● **Aim of the exercise**
Decide whether each statement below agrees with the clutch-in start thread, answering yes or no and quoting the deciding words from the thread. 1. One reply says twin, triple and quad clutches can put enough pressure on the crank to deform it slightly. 2. The owner of the 350zgt says that car will start without the clutch being pressed. 3. The poster freakazoid3 keeps the clutch pedal pressed while starting.

[begin Source excerpt]

# Clutch in start - bad for car/engine?



## r34skyline (Oct 20, 2004)

Hi,

just wanted to get some peoples opinions on any negative side effects to clutch in starting of a r34 GTR...

workshop the car is taken too said to change it as it was bad for something a rather, which they think had cost an engine of at least one person they know, or a customer etc. 

I don't know if the clutch in start was something that Nissan had from factory with r34 gtrs, all i know is that it's been changed from pull to push, or the other way around  - so i'm not sure if the clutch in start was changed then as well. 

If it is a factory procedure, i would find it hard to believe it's detrimental to the car? it's a built 26, but i wouldn't think that would make a difference?

anyways, just thought i'd get some opinions on whether i should change it next service


cheers


----------



## markpriorgts-t (May 23, 2004)

didnt know you had to do that on a 34

anyway on a std clutch or single plate should be OK, however twin, triple & quads can exert enough pressure to deform the crank slightly and rub the bearings


----------



## MIKEGTR (Jul 8, 2005)

It comes from years ago when starter motors weren't as strong as they are now, you are just reducing the rotating mass


----------



## freakazoid3 (Jan 19, 2008)

I personally never touch the clutchpedal while starting as it pust extra load on the crank's thrust bearings for no reason...So clutch untouched while starting I would say :thumbsup:


----------



## blue34 (Jul 28, 2005)

my 350zgt won't start at all unless the clutch is pressed in (some kind of safety feature) so obviously Nissan don't think this will do any harm, at least not during the normal life of an engine. Maybe if you were using a high spring pressure drag clutch it might not be a good idea but generally I doubt this would bother a thrust bearing too much even while the oil pressure is building, considering how many hundreds of times a day the clutch pedal is depressed during driving in a traffic jam.


----------



## blue34 (Jul 28, 2005)

markpriorgts-t said:


> didnt know you had to do that on a 34


You don't....


----------



## bluesky (Mar 12, 2006)

I have to put clutch in to start my 34.


----------



## R.I.P.S NZ (May 7, 2004)

I'd definatly bypass it especially if you have an aftermarket clutch, its not good for the thrust bearings and definatly can lead to premature engine failier (also check that your clutch has had the free play set correctly.)

[end Source excerpt]
[begin Information supplied]

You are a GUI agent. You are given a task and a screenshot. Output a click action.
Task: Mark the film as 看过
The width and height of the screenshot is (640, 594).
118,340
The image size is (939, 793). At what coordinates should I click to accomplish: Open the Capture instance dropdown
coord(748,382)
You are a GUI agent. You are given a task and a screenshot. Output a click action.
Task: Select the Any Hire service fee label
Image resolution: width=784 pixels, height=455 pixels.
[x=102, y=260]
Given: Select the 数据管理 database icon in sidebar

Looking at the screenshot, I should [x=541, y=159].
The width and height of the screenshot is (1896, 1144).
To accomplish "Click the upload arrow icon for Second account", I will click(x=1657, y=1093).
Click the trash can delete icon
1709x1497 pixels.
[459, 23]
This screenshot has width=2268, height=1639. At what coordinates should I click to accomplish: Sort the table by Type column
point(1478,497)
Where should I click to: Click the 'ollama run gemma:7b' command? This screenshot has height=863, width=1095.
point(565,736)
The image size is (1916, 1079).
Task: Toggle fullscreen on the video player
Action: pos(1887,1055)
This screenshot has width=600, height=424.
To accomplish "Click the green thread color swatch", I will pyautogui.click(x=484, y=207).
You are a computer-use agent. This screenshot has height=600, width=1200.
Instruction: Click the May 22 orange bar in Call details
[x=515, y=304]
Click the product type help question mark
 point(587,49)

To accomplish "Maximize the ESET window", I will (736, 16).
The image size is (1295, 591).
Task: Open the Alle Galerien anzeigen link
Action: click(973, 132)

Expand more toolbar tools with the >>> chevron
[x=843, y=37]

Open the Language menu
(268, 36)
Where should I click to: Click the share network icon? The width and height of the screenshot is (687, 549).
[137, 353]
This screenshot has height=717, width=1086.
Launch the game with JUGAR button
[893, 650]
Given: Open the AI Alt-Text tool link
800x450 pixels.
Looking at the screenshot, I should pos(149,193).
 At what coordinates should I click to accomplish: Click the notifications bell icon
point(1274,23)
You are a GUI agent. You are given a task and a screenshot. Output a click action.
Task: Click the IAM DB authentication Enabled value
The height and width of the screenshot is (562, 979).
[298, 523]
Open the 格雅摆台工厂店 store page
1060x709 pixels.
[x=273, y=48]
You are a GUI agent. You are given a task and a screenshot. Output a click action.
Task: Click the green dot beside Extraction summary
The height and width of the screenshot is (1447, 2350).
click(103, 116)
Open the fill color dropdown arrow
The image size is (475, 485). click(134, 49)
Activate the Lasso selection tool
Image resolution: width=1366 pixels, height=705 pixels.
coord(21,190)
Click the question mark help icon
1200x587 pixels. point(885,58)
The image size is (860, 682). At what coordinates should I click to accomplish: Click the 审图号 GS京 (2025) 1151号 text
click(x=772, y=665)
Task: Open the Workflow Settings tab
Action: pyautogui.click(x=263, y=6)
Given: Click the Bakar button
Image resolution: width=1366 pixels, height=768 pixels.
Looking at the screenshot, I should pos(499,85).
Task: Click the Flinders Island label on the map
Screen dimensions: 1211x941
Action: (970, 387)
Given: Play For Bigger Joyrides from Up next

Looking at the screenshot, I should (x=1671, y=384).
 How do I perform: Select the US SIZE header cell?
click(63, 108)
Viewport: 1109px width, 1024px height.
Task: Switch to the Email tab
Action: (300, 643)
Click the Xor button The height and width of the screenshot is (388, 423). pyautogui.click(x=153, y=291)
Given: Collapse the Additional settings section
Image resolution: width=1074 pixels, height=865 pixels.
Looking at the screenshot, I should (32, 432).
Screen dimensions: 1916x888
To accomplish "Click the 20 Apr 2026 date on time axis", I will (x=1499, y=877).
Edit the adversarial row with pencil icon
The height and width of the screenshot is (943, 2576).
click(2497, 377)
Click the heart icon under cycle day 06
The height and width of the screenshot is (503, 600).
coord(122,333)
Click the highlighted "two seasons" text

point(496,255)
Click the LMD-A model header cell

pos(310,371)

[end Information supplied]

● **Answer for this exercise**
1. Yes: "twin, triple & quads can exert enough pressure to deform the crank slightly and rub the bearings"
2. No: "my 350zgt won't start at all unless the clutch is pressed in"
3. No: "I personally never touch the clutchpedal while starting"